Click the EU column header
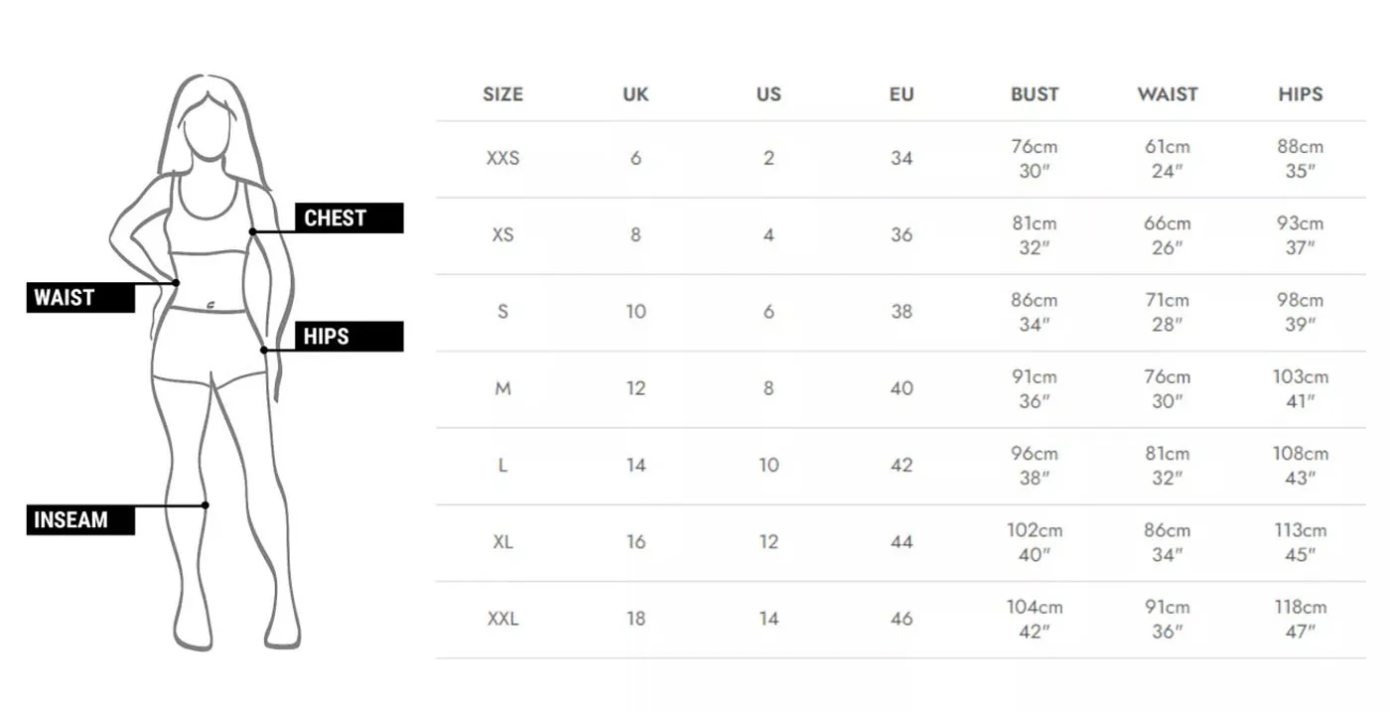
========================================================================
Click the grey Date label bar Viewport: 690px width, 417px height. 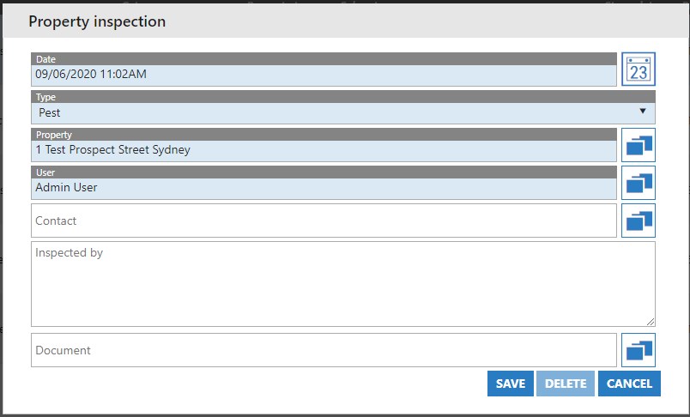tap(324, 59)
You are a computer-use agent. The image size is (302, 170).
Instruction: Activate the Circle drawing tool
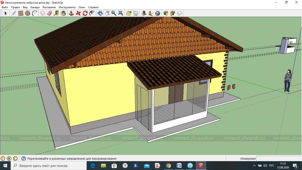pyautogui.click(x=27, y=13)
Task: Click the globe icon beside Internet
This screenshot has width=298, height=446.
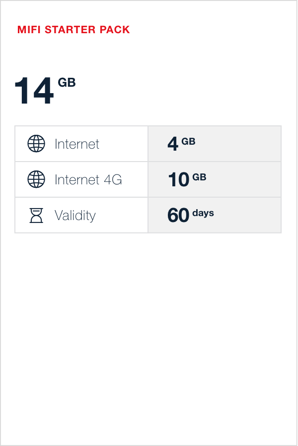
========================================================================
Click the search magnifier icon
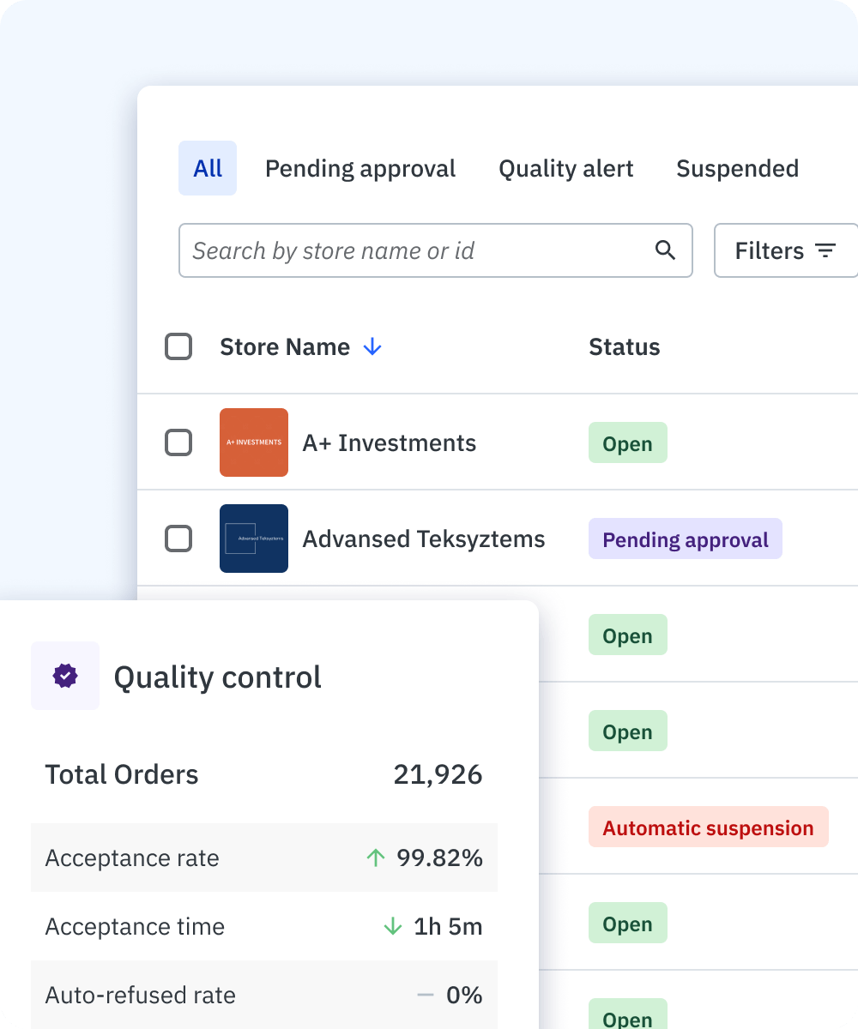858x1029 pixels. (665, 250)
========================================================================
» What to produce
Repeat exactly the lines above, beginning at the one containing "You are a computer-use" and ending at the one containing "This screenshot has width=298, height=446.". Do not carry over any pictures.

» Completed exercise
You are a computer-use agent. The image size is (302, 170).
Instruction: Activate the Circle drawing tool
pyautogui.click(x=27, y=13)
Task: Click the globe icon beside Internet
This screenshot has width=298, height=446.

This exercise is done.